• **MATERIAL SHOWN**
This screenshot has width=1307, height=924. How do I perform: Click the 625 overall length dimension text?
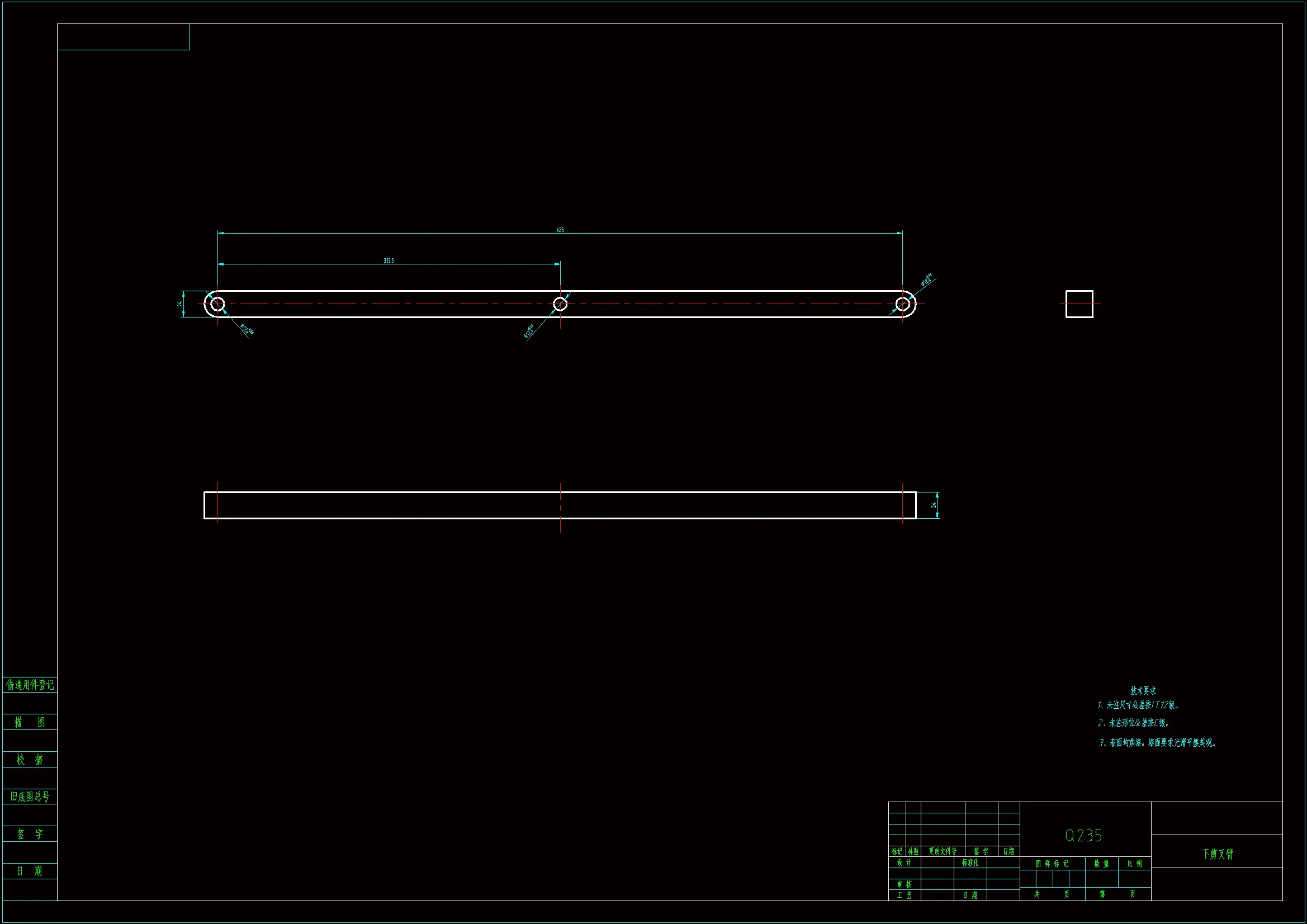point(560,229)
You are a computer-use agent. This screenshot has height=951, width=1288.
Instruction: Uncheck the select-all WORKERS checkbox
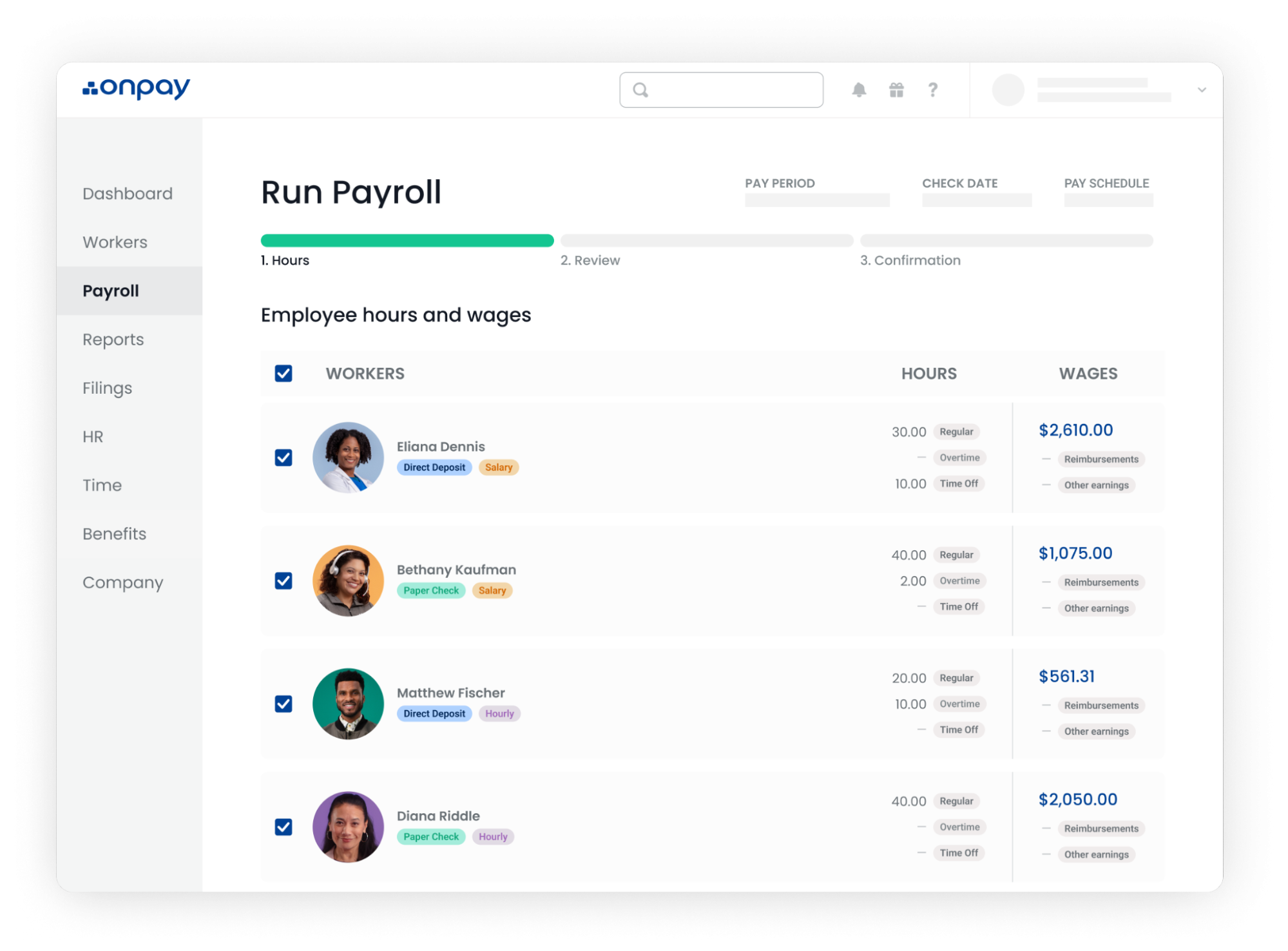click(284, 374)
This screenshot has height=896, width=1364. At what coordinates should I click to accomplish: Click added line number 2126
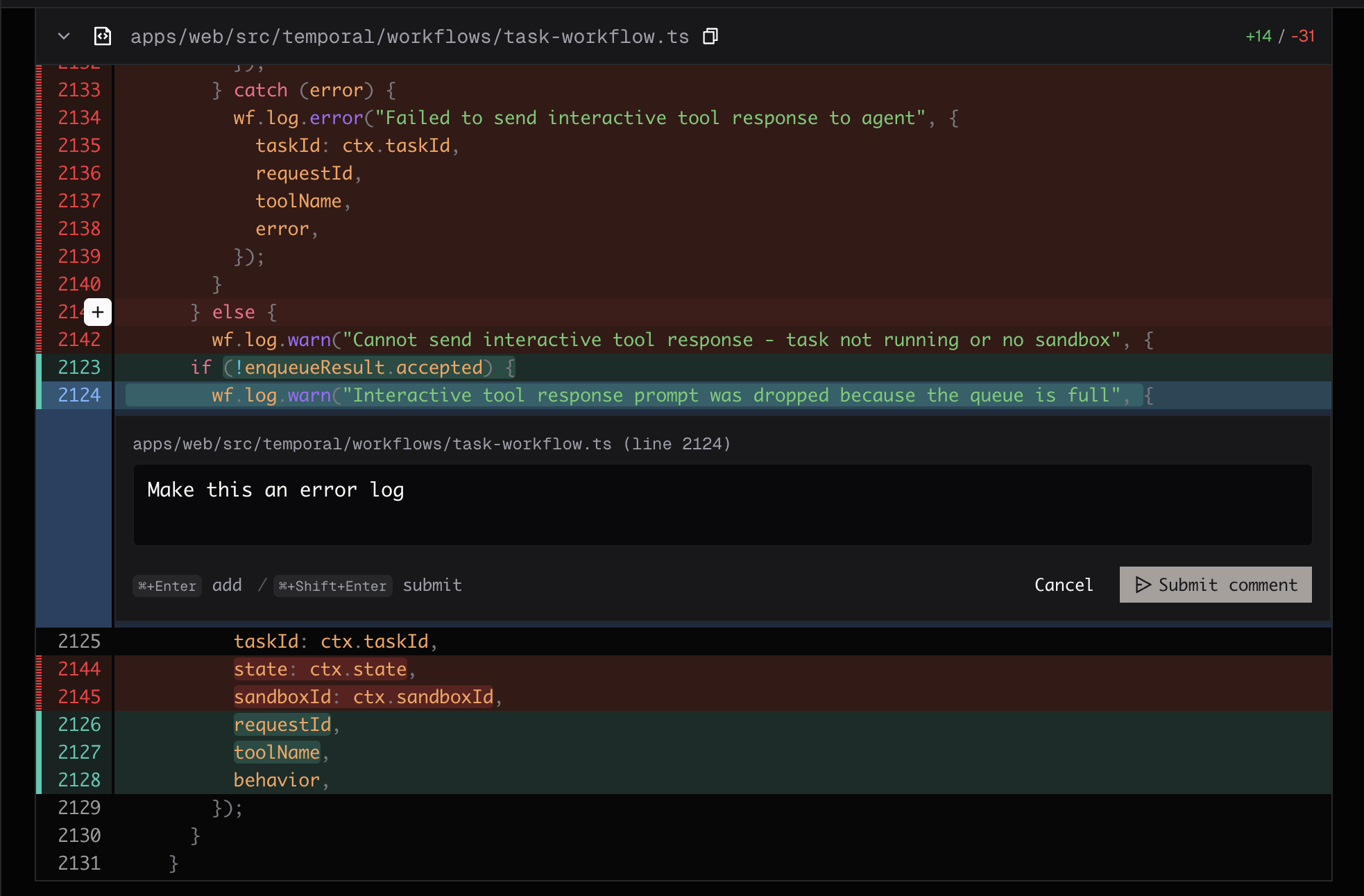pos(79,725)
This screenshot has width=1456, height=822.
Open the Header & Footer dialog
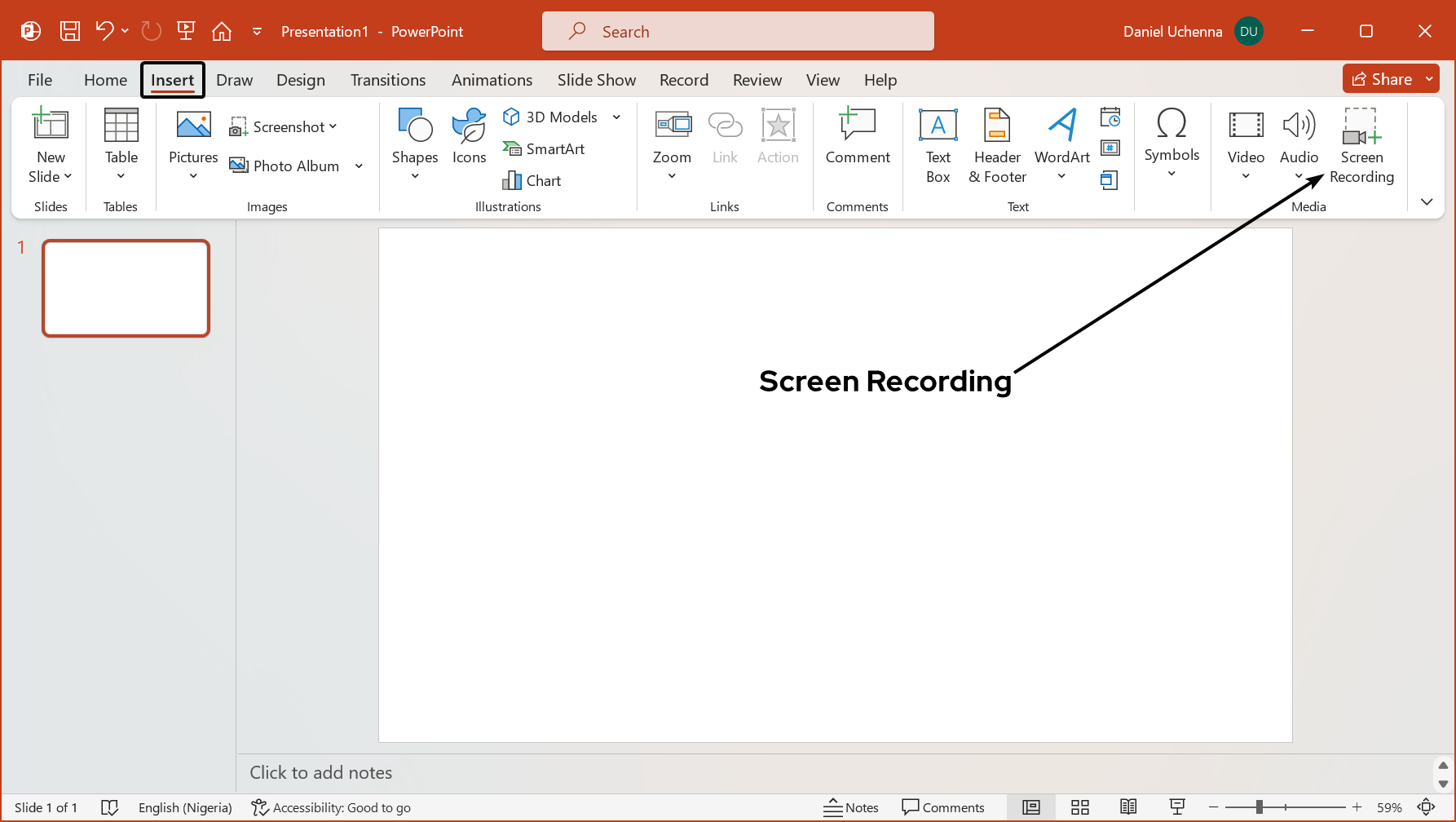[x=996, y=147]
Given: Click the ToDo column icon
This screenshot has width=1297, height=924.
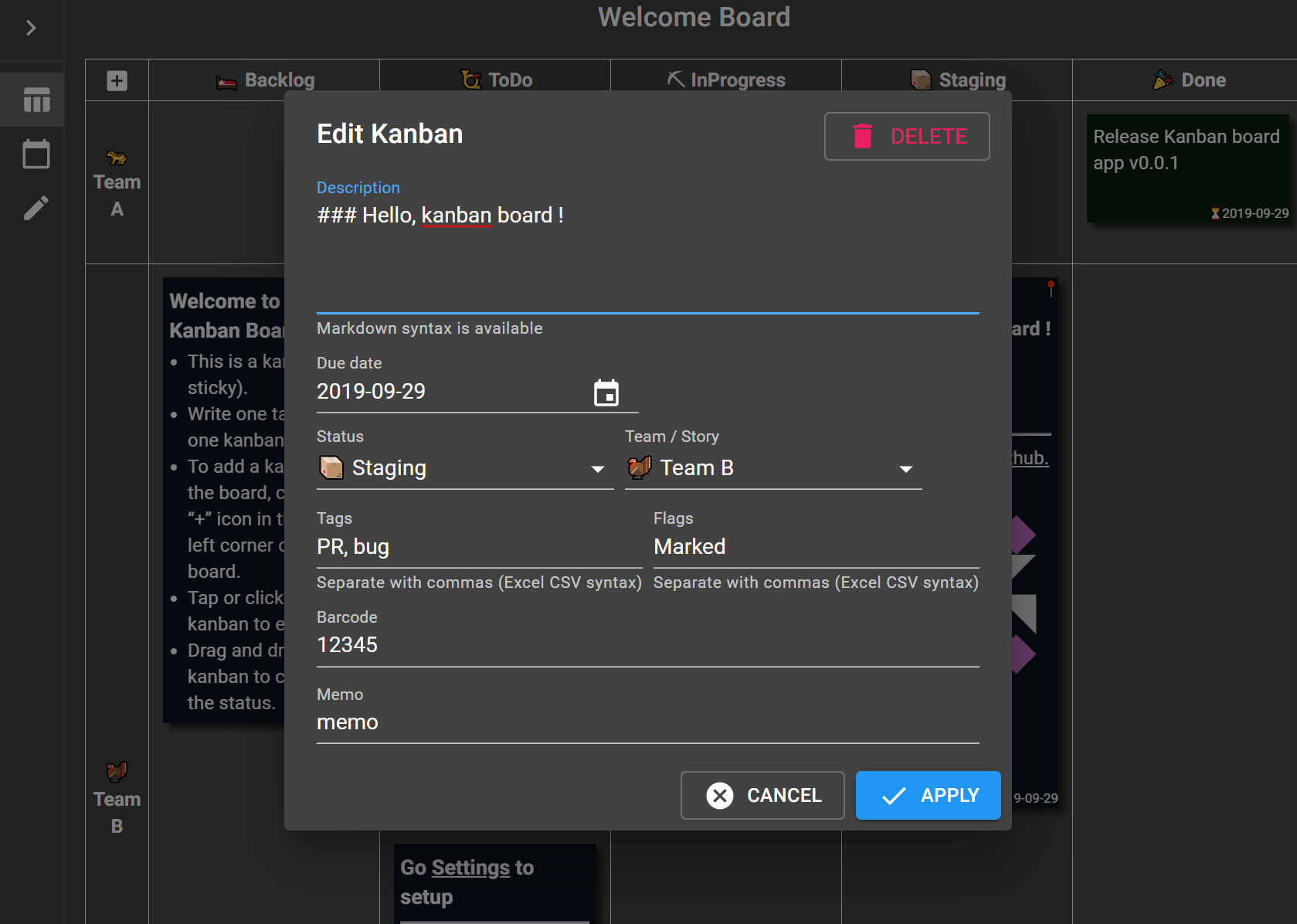Looking at the screenshot, I should point(470,79).
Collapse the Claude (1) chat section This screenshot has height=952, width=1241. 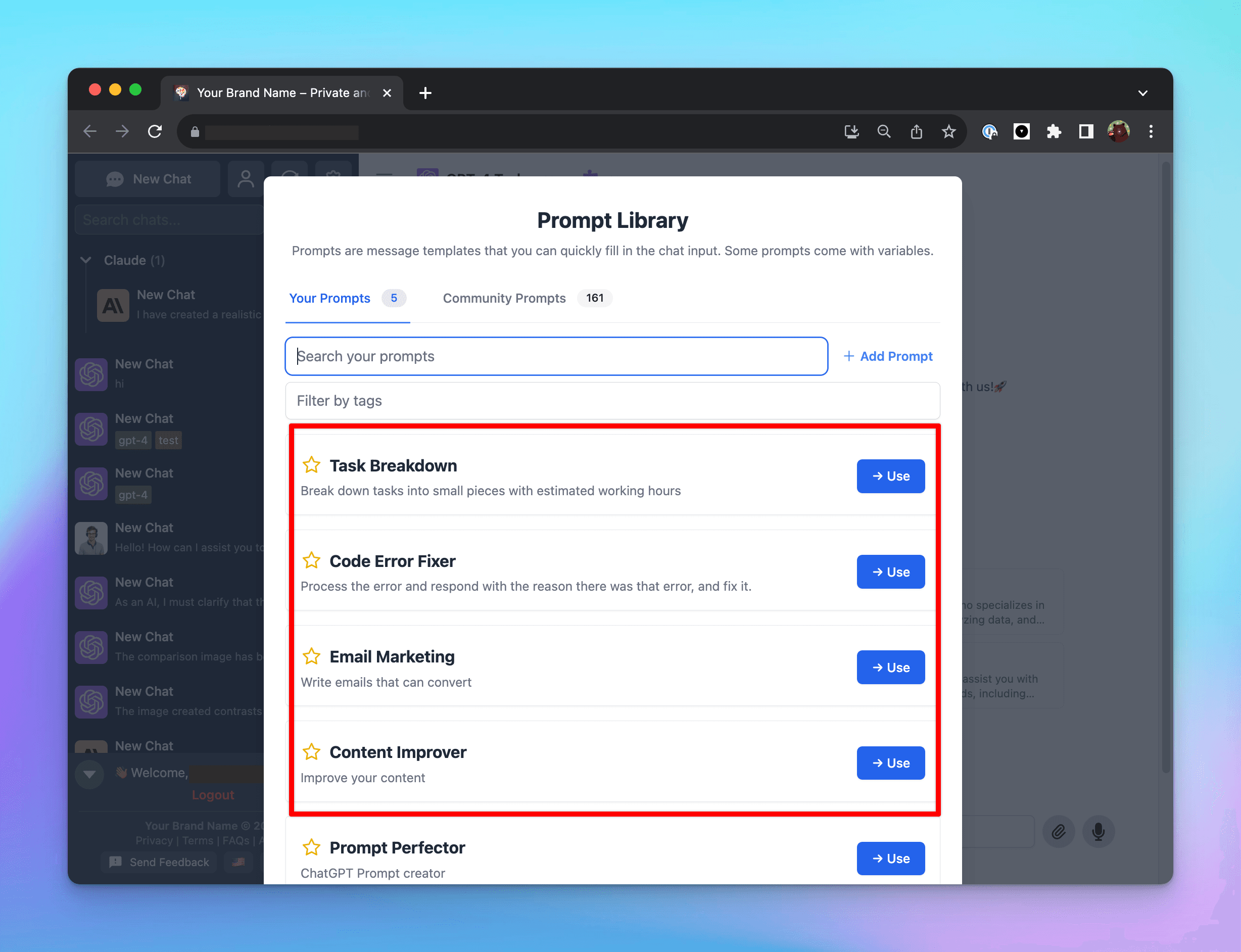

• **EXERCISE DETAILS**
Nothing but the lines from the line containing "This screenshot has height=896, width=1364." through the end of the data, both ends included, is to be reproduced, exactly as written and without the pictures.

• **ANSWER TO THIS TASK**
This screenshot has height=896, width=1364. At what coordinates should I click to accomplish: Click added line number 2126
pos(79,725)
This screenshot has width=1456, height=822.
Open the Header & Footer dialog
[x=996, y=147]
Given: Click the ToDo column icon
This screenshot has width=1297, height=924.
Looking at the screenshot, I should point(470,79).
Collapse the Claude (1) chat section This screenshot has height=952, width=1241. 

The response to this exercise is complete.